> **Work to be completed**: Copy the lines below, changing every "GUI agent" to "screen assistant" and leaving everything else untouched.

● ● ● ● ● ● ●

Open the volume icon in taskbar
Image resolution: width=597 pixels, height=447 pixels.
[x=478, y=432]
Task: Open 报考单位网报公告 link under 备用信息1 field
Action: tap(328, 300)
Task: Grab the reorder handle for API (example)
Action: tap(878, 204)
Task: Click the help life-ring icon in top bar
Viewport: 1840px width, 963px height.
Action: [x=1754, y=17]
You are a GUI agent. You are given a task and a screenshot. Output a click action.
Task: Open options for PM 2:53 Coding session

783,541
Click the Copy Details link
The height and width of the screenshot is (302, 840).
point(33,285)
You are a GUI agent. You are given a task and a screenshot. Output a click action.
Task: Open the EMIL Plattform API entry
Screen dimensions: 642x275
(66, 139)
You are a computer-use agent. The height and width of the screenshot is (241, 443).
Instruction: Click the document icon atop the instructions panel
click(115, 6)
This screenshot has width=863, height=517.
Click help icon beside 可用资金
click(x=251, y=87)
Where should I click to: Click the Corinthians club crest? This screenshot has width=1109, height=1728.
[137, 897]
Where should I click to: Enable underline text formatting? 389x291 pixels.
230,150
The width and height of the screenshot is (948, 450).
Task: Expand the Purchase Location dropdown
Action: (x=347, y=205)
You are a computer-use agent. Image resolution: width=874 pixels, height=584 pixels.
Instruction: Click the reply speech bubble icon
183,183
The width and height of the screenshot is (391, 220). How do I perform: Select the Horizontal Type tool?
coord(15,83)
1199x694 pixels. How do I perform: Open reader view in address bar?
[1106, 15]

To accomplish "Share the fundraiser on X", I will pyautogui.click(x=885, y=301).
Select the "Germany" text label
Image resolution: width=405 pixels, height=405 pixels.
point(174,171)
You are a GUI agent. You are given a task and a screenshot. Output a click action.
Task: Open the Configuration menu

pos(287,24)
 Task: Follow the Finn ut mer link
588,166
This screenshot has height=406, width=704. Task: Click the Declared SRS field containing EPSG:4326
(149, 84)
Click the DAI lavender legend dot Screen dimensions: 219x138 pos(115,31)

● ● ● ● ● ● ●

> **Result of the task**:
Open the volume icon in taskbar
Image resolution: width=597 pixels, height=447 pixels.
[x=478, y=432]
Task: Open 报考单位网报公告 link under 备用信息1 field
Action: tap(328, 300)
Task: Grab the reorder handle for API (example)
Action: tap(878, 204)
Task: Click the help life-ring icon in top bar
Viewport: 1840px width, 963px height.
Action: [x=1754, y=17]
You are a screen assistant. You are given a task and a screenshot. Output a click action.
Task: Open options for PM 2:53 Coding session

783,541
Click the Copy Details link
The height and width of the screenshot is (302, 840).
point(33,285)
You are a screen assistant. You are given a task and a screenshot. Output a click action.
Task: Open the EMIL Plattform API entry
Screen dimensions: 642x275
(66, 139)
You are a computer-use agent. The height and width of the screenshot is (241, 443).
Instruction: Click the document icon atop the instructions panel
click(115, 6)
This screenshot has width=863, height=517.
Click help icon beside 可用资金
click(x=251, y=87)
Where should I click to: Click the Corinthians club crest? This screenshot has width=1109, height=1728.
[137, 897]
Where should I click to: Enable underline text formatting? 389x291 pixels.
230,150
The width and height of the screenshot is (948, 450).
Task: Expand the Purchase Location dropdown
Action: (x=347, y=205)
You are a computer-use agent. Image resolution: width=874 pixels, height=584 pixels.
Instruction: Click the reply speech bubble icon
183,183
The width and height of the screenshot is (391, 220). How do I perform: Select the Horizontal Type tool?
coord(15,83)
1199x694 pixels. How do I perform: Open reader view in address bar?
[1106, 15]

To accomplish "Share the fundraiser on X", I will pyautogui.click(x=885, y=301).
Select the "Germany" text label
Image resolution: width=405 pixels, height=405 pixels.
point(174,171)
You are a screen assistant. You are given a task and a screenshot. Output a click action.
Task: Open the Configuration menu

pos(287,24)
 Task: Follow the Finn ut mer link
588,166
This screenshot has height=406, width=704. Task: Click the Declared SRS field containing EPSG:4326
(149, 84)
Click the DAI lavender legend dot Screen dimensions: 219x138 pos(115,31)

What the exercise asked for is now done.